A buddy of mine - we’ll call him Bobby Ballsofsteel - has been really working at it lately in a dedicated push to pack on a little muscle mass. He’s somewhat of a classic “hardgainer” who needs to really forcefeed himself to gain every ounce. Nonetheless, Bobby’s busted his butt in the gym (I train with him, so I know) and the kitchen over the past few months and has gone from 200 to 210 pounds. This is a huge deal, as we aren’t talking about “newbie” gains; we’re talking about a guy who had already gone from 160 to 200 over the previous two years.
Bobby was super-intimidated about starting to lift back in 2007 because, although he was a great athlete, it was unfamiliar territory for him because he immediately become the little dog at the pound.
It took a lot of guts to start things up - something we see with a lot of people from different walks of life who begin exercise programs with motivation and a desire to change, but a long way to go and a fair amount of intimidation and embarrassment in their minds about where they stand with respect to the challenge ahead. Whether you’re an elite athlete who has never trained in an organized setting, an untrained 14-year old baseball player, or a 55-year-old female who is just getting into exercising to drop body fat, the first step is the toughest - and it’s our job as fitness professionals to make this first step more manageable and less daunting. The problem is that we have outside influences with which to compete.
With many people embarking on an exercise program, there are other people in their lives - maybe it’s relatives, spouses, employers, best friends, or others - who for whatever reason go out of their way to find fault with people for making the decision to start exercising or eating healthy. In many cases, these “disablers” sabotage people’s efforts at the exact time when they need the most support from those close to them.
Usually, the ones doing the “disabling” are simply insecure about themselves. Maybe they are just comfortable eating poorly and not exercising, and they perceive it as a threat when someone close to them starts changing these habits, as it may have a spillover effect to them. Or, perhaps they’re deconditioned and just don’t want to be alone - so it’s easier to try to bring someone else down a peg than elevate themselves. Maybe it’s just that the world wouldn’t be safe with only one overweight superhero as opposed to two. Batman wouldn’t just leave Robin out to dry like that.

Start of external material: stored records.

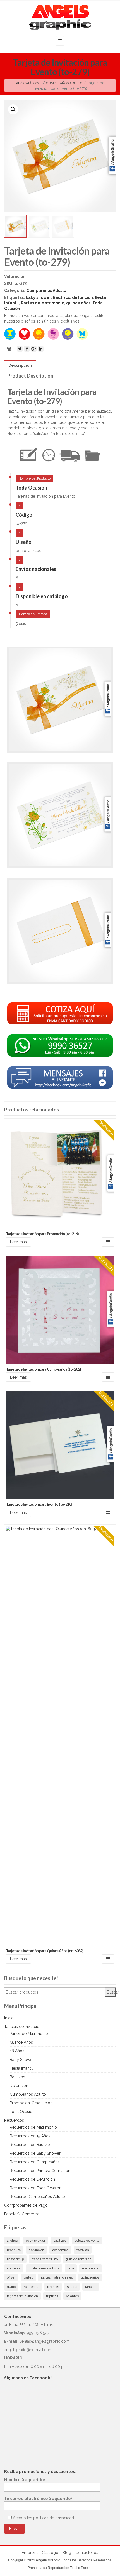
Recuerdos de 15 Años (30, 2136)
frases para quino (45, 2259)
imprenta (14, 2268)
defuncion (82, 297)
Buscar (111, 1992)
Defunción (19, 2085)
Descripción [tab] (20, 365)
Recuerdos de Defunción (32, 2179)
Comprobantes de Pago (26, 2205)
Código (24, 515)
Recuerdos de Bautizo (30, 2144)
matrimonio (90, 2268)
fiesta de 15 (15, 2259)
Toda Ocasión (31, 488)
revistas (53, 2287)
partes (28, 2277)
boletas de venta (87, 2241)
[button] (13, 109)
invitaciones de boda (44, 2268)
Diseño (24, 542)
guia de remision (78, 2259)
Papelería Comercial (22, 2214)
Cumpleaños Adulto (64, 83)
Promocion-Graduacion (31, 2103)
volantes (72, 2296)
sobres (72, 2287)
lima (71, 2268)
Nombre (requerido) (24, 2480)
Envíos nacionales (36, 569)
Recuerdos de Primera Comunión (40, 2170)
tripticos (52, 2296)
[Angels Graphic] (60, 17)
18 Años (17, 2051)
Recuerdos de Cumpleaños (35, 2162)
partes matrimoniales (57, 2277)
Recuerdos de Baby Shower (35, 2153)
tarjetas (90, 2287)
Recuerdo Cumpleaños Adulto (37, 2196)
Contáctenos (86, 2552)
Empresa (30, 2552)
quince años (78, 303)
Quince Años (21, 2042)
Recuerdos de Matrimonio (33, 2127)
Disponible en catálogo (42, 596)
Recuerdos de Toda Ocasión (35, 2188)
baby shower (38, 297)
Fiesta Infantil (21, 2068)
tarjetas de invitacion (22, 2296)
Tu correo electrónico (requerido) (38, 2498)
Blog (67, 2552)
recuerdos (31, 2287)
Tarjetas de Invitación (23, 2026)
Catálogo (31, 83)
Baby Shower (22, 2059)
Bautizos (61, 297)
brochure (14, 2250)
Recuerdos (14, 2120)
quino (11, 2287)
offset (11, 2277)
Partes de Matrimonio (42, 303)
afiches (12, 2241)
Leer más (18, 1242)
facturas (82, 2250)
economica (60, 2250)
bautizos (59, 2241)
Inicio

And that’s how we come back to my buddy, Mr. Ballsofsteel, and his great progress of late. Bobby came to the gym royally pissed off the other morning, and proceeded to tell me the story of how he had met up with some of his best (long-time) friends the previous night. While it had been good to see all of them, one of these friends - we’ll call him “Tommy the Tool” - went out of his way to remark (in front of the entire group) that Bobby had “gotten awfully big suspiciously quickly.” Effectively, he was implying that Bobby was using steroids (which is clearly not the case if you ask anyone who has seen him regularly throughout this time period). The accuser (or shall we say “disabler?”) practically tried to turn it into a group intervention.
You can imagine what an awkward position this created for Bobby. On one hand, if he had gotten defensive in light of all the hard work he’d put in to do things the right way, they’d have thought he had something about which he should be defensive. On the other hand, if he had just shrugged it off, they’d have thought that the accusation is true and that Bobby just wanted to change the subject. Awkward situation, indeed.

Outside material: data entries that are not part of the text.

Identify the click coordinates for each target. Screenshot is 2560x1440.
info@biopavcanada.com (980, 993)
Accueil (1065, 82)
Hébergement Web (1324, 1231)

Awkward situation aside, there is a “not-so-coincidental coincidence” that emerged in my eyes as Bobby told me the story. Apparently, Tommy the Tool presented to this gathering about 15 pounds of “not-so-good weight” heavier himself because he’d been on the road for work, eating poorly and not exercising.
It’s funny how our disabler chose to call someone out and attempt to delegitimize someone else’s progress at the exact same time when he was feeling the worst about himself. Actually, it’s not really “funny.” It’s more “predictable” and “pathetic.” You try to take someone down a peg to make your unfit, unhealthy status quo feel more acceptable; it’s easier to take when everyone is miserable. Or, maybe it simply takes the attention off you, Tommy the Tool.

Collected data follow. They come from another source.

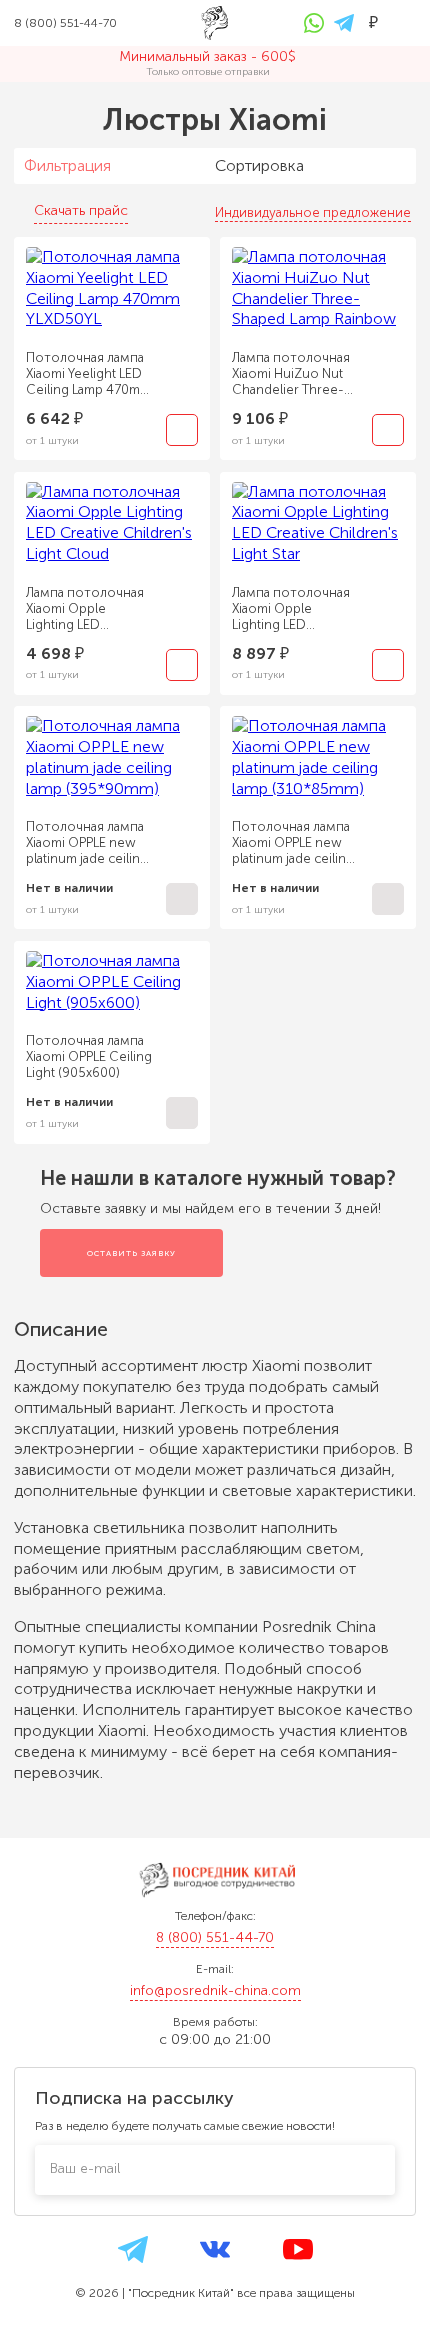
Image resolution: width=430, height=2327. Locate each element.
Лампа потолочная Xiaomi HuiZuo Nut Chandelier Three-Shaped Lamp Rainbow (291, 374)
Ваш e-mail (85, 2168)
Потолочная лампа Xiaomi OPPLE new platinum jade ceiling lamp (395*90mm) (87, 843)
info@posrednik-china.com (215, 1990)
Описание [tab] (63, 1329)
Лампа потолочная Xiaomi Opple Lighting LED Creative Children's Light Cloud (85, 609)
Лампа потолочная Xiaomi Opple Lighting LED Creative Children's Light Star (291, 609)
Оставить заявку (131, 1253)
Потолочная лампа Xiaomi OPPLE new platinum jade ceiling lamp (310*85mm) (293, 843)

This happens in fitness, athletics, business, academics, and countless other components of our everyday lives. I always tell our athletes that the higher up you go, the more hot air you are going to encounter. Get negative people out of your life and surround yourself with those who are not only supportive of your goals and your progress, but can actually help to set you up for more success.
In Switch: How to Change Things When Change is Hard , one message from authors Chip and Dan Heath is that you will almost never effect quick change a person, but you can always work to change the situation that governs how a person acts - and do so relatively transiently.
As an example, we’ve had numerous high school athletes who have completely changed their family’s nutrition for the better by applying the principles they’ve learned in nutrition consultations at Cressey Performance . It isn’t that their parents didn’t want to be healthy prior to that point; it was just that the situation in which they cooked and ate was different. Once a young athlete came home excited about nutrition armed with knowledge and recipes, though, their supportive parental instincts enabled him to adopt these new habits, and his enthusiasm and newfound education and resources enabled them to adopt new practices for the family. They were still the same people; they just happened to have new situations.
It’s why I think our semi-private training model at Cressey Performance works so well. Sure, it makes training more affordable, and the programming is obviously very individualized. However, I think that most important thing we’ve done is creates an unconditionally positive training environment where people can support each other - even if they may have different fitness/athletic goals. Success is both visible and encouraged.